Thanks for the suggestions, I will be doing some more research.
Rachel- those are some cool looking chickens


----------



## RawFedDogs (Jun 16, 2008)

I just noticed this past weekend that my next door neighbor has aquired a rooster. I heard him early in the morning. They are a couple of hundred yards away and the dogs never go there anyway. They don't even pay attention to is crowing.


----------



## Esori (May 7, 2011)

nortknee said:


> Ugh. Roosters. :\
> 
> My crazy aunt keeps chickens. And they crap everywhere...and feathers, everywhere...and I refuse to stay at her house when we visit. Blegh.
> The only way I'd ever own chickens is if I owned cows too... Cows graze, move, chickens come in, poop, and refertilize grazed grass. Otherwise, I see no point for having chickens. *If she wants a pet, get a cockatiel.* Chickens, as far as I'm concerned, are livestock...


YEA COCKATIELS! (sorry, random) Next to dogs they're the best things ever! <3


----------



## Esori (May 7, 2011)

RachelsaurusRexU said:


> A coop would have to be unbelievably filthy in order to stink so bad that you could smell it. I've had chickens for about 2.5 years and even a rooster for about a year. Knock on wood, I've never gotten a complaint from a neighbor.
> 
> Chickens can actually be quite personable and affectionate. A lot of people keep them as "pets". Mine are pets with a bonus (eggs). I adore my birds.
> 
> ...


Aww, your chickies are so purdy. I hope to have chickens one day. I'm looking at light Brahmas. =)


----------



## Herzo (Feb 5, 2011)

I want to get some chickens also. I think there cute too, love your chickens.

Uno your fence may be short to do this but I think if you could put a top on it that come back toward your yard at an angle it would keep him from jumping. Does this make sense. I have heard of people doing this for cats where it has worked.


----------



## doggiedad (Jan 23, 2011)

a hot wire might not keep him in. i would
make the fence taller by adding something.


----------



## chowder (Sep 7, 2008)

RawFedDogs said:


> I just noticed this past weekend that my next door neighbor has aquired a rooster. I heard him early in the morning. They are a couple of hundred yards away and the dogs never go there anyway. They don't even pay attention to is crowing.
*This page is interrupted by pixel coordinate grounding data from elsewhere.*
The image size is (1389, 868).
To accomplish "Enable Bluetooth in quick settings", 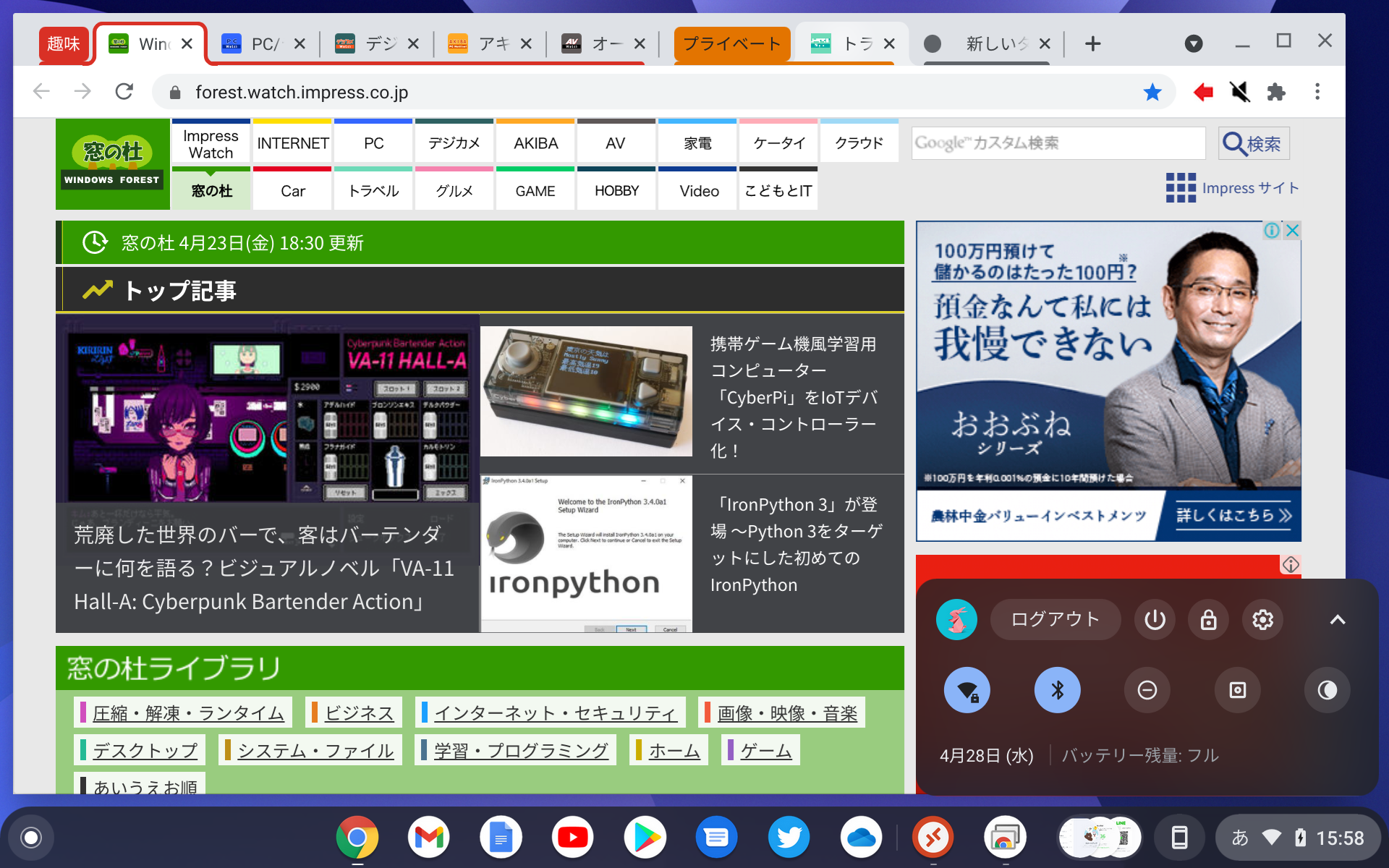I will tap(1057, 689).
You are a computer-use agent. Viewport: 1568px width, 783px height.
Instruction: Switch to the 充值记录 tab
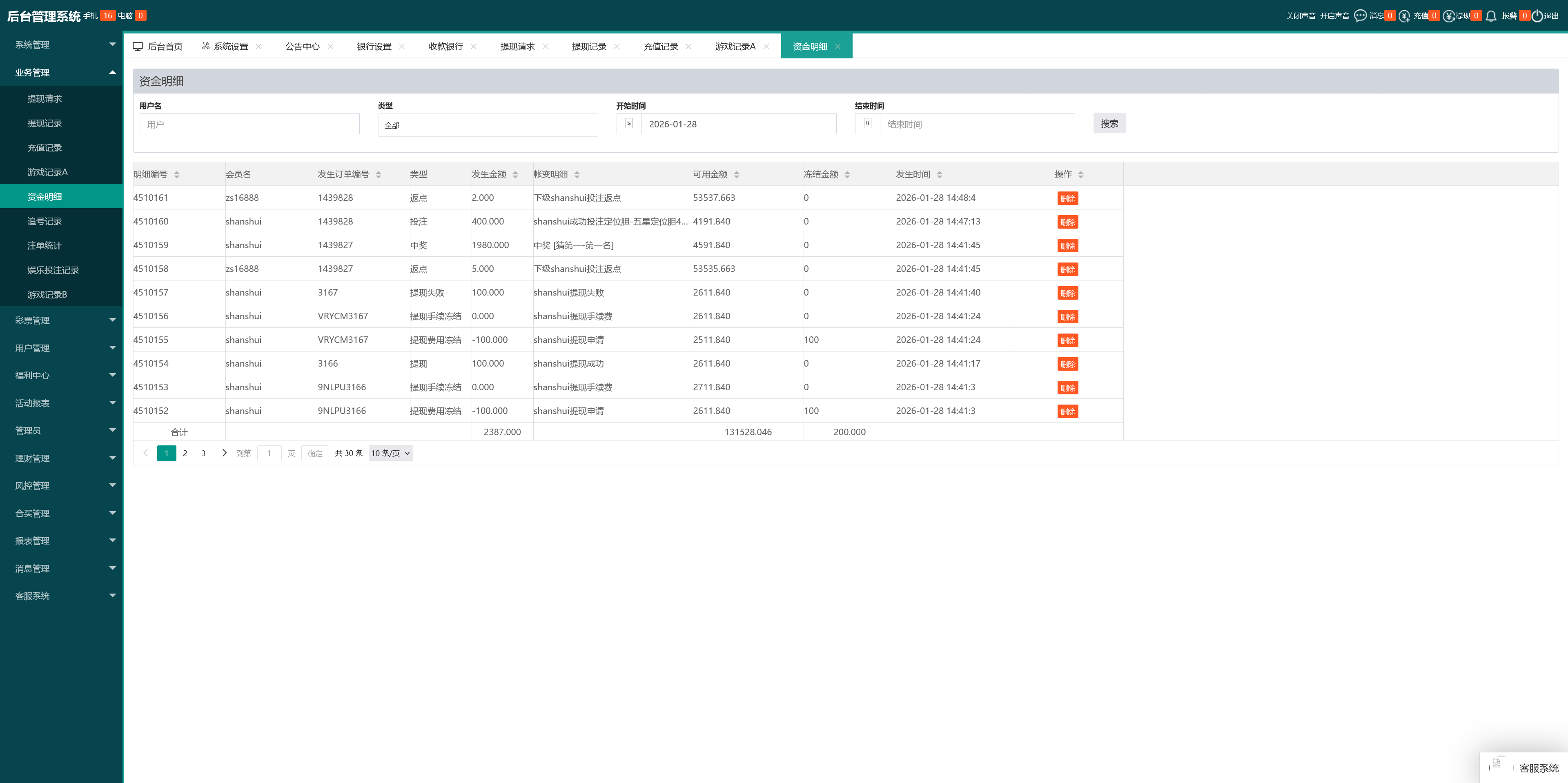coord(660,46)

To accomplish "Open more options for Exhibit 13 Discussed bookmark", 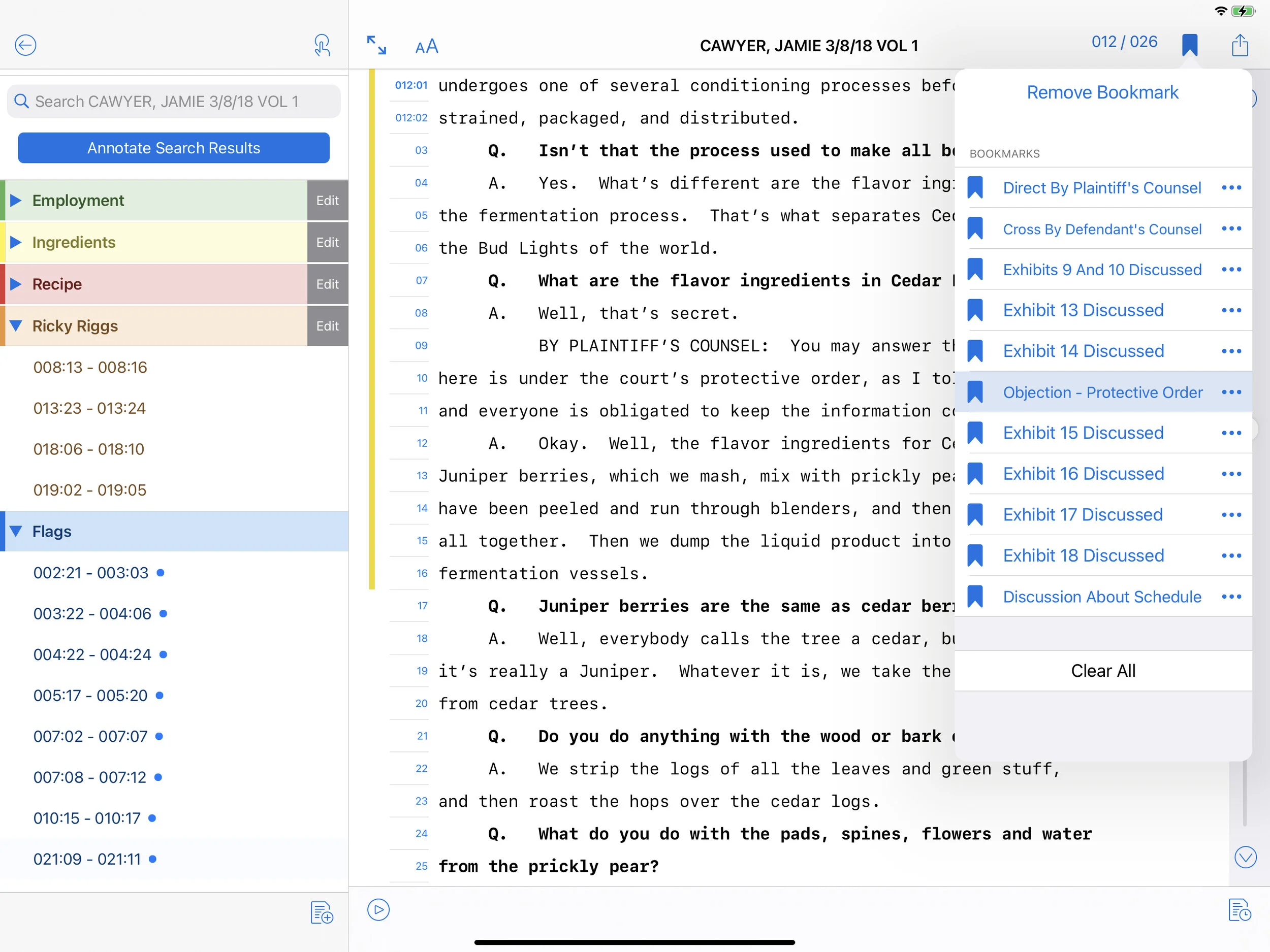I will pos(1233,310).
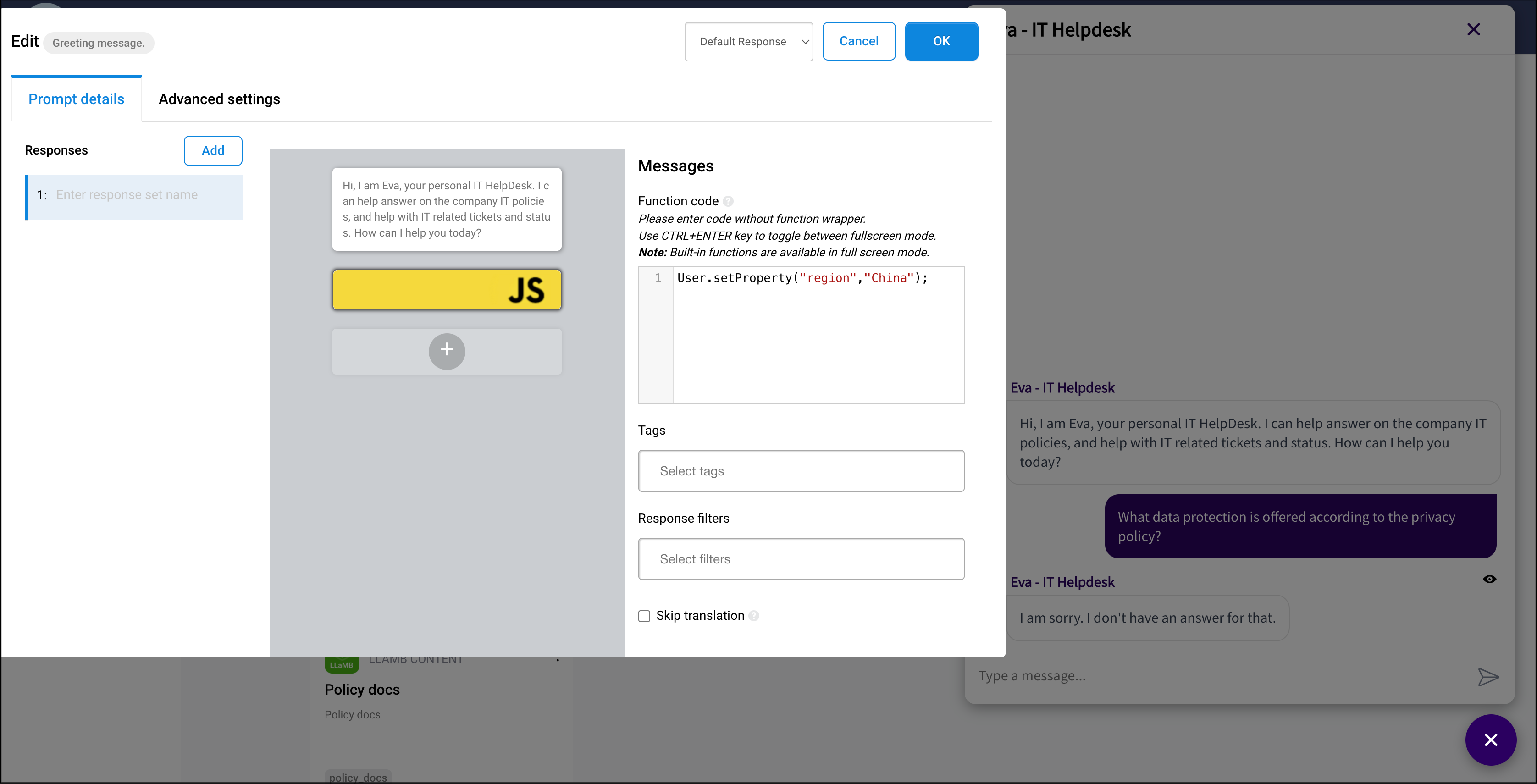The height and width of the screenshot is (784, 1537).
Task: Click the Cancel button
Action: [858, 41]
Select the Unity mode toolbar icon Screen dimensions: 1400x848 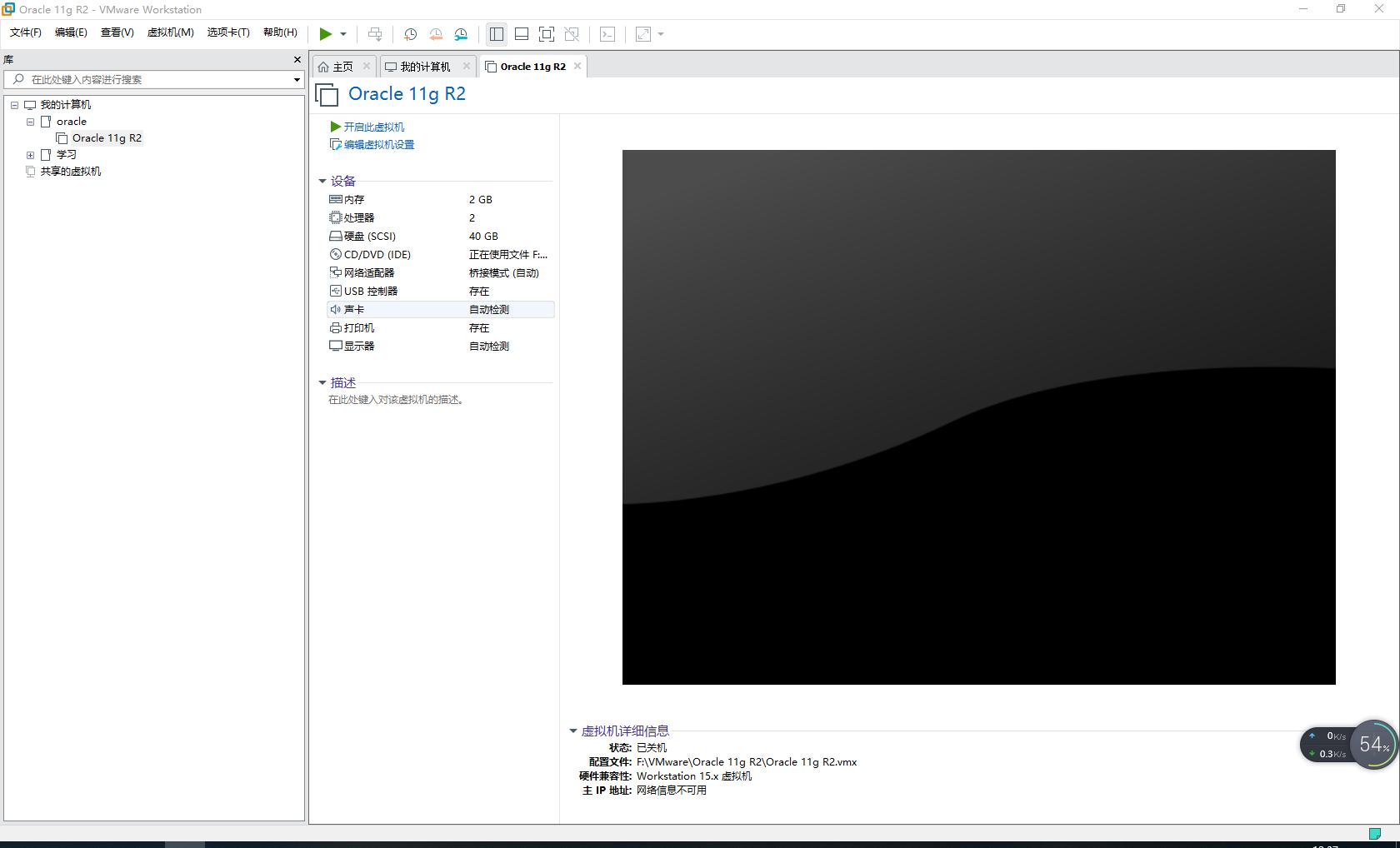click(572, 34)
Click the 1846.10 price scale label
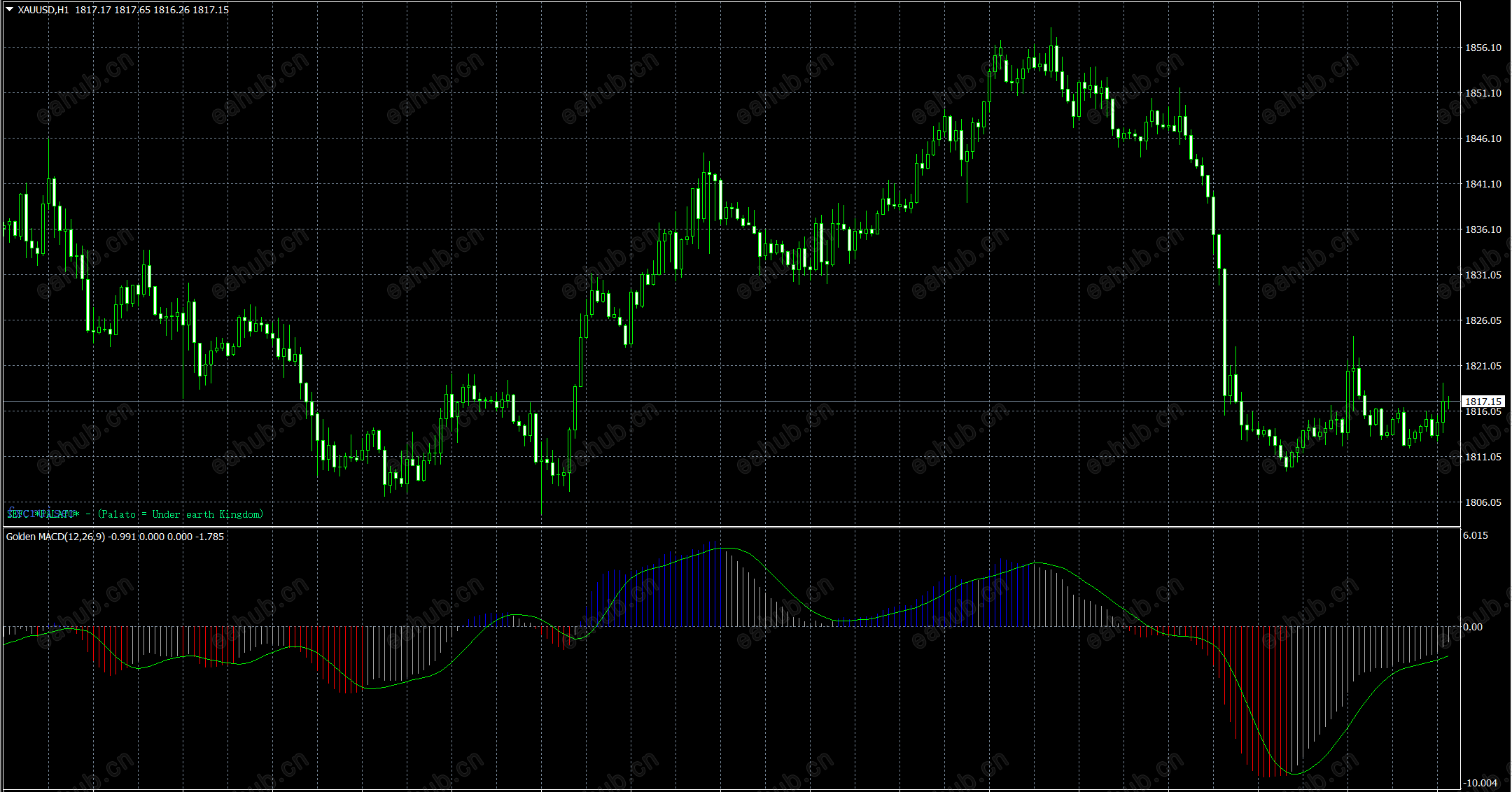Viewport: 1512px width, 792px height. point(1483,139)
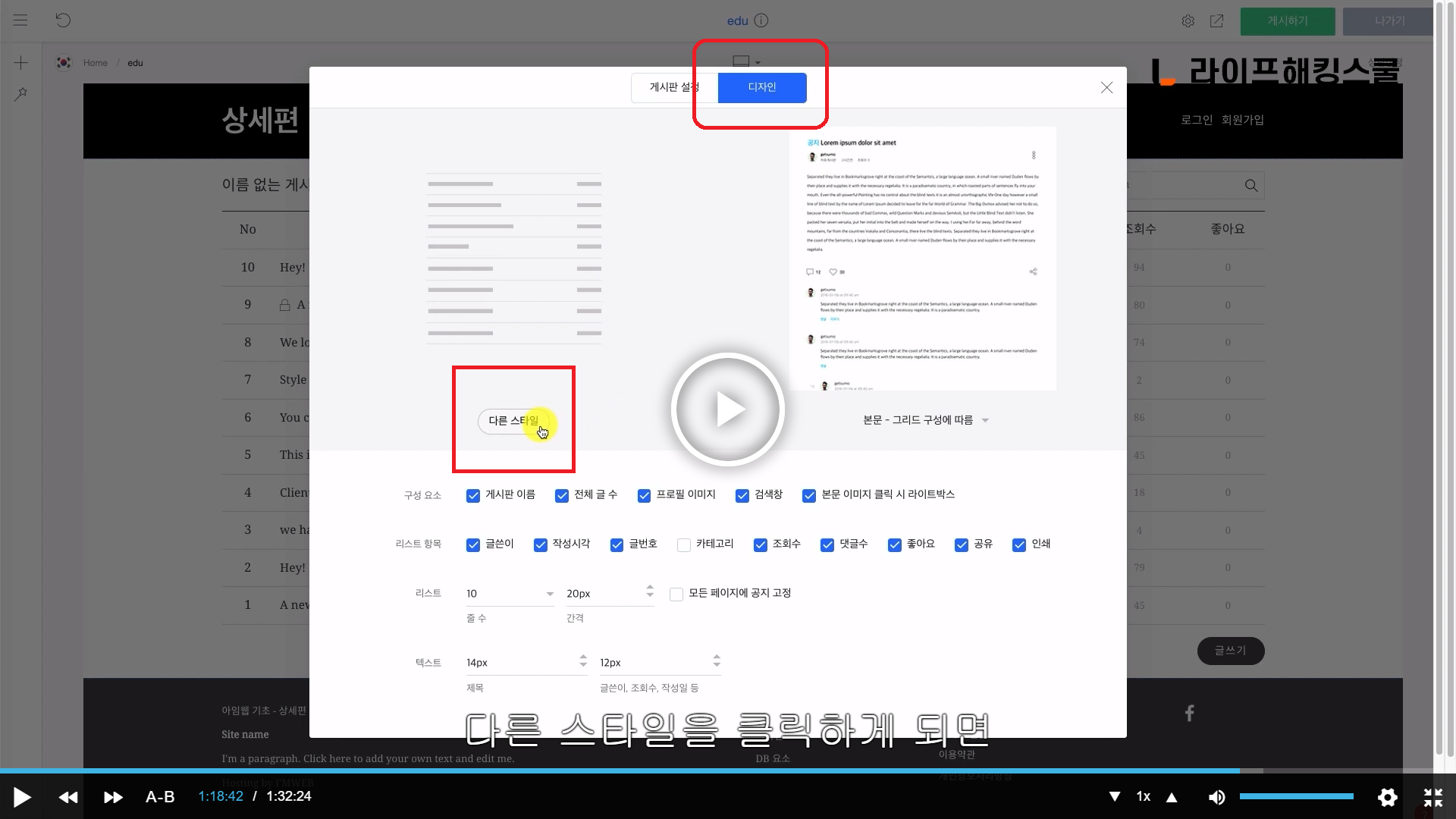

One of my neighbors has a rooster that crows all day long, whenever the mood hits him. They are far enough away that I don't hear him unless I am walking past their house. My dogs also totally ignore the rooster when we walk by him and he crows. I'm not sure they associate it with anything edible!


----------



## doggiedad (Jan 23, 2011)

i've had chickens loose in my yard along
with my cats running around. my dog was taught not to
go after the chickens. i also had a parrot that would walk around the house
with no problems from the dog or cats. you have
to train and socialize, train and socialize.



chowder said:


> I was wondering if dogs automatically chase chickens or can you teach them that chickens are our friends? Shade used to chase birds and I successfully taught him 'no bird' so now he limits himself to squirrels.
> 
> I have heard that chickens can be pretty aggressive so they may be able to handle themselves if Uno jumps the fence and goes after them but it would be nice to hear from someone who has raised chickens and dogs together.


----------



## Liz (Sep 27, 2010)

We use lattice to distract the dogs a bit. Your fence is very short though you probably would have to build it up and then put lattice across the top. That would be the least expensive route. We had chickens and the dogs did very well with them. They were out in the yard together often. Chicken eat spiders too. And a coop would have to be filthy to smell. Maybe introducing him to them and desensitizing him would be a benefit.


----------



## SerenityFL (Sep 28, 2010)

I'm gonna agree with Rachel. We have some roosters and chickens at work. This is Chicken Little. He came to us as a baby...maybe a few months old. We thought he was a girl, hence the name, but we used to baby him, carry him around on our shoulders....Now? I don't think he realizes he's a chicken/rooster. He is SO affectionate. Comes running when he sees the people he likes, (me and a few others), the visitors can pet him, hold him, get their photos with him, he's SO patient with everyone, and he's funny! He is SO funny! He complains, loudly, if he doesn't get enough attention and if you shake a grab bag of Peanuts at him, he goes crazy and comes running over. He loves peanuts. This chicken has made me absolutely adore chickens. I wish I could take him with me. I'm gonna miss the hell outta this one.


----------



## RachelsaurusRexU (Sep 4, 2010)

Handsome fella!


----------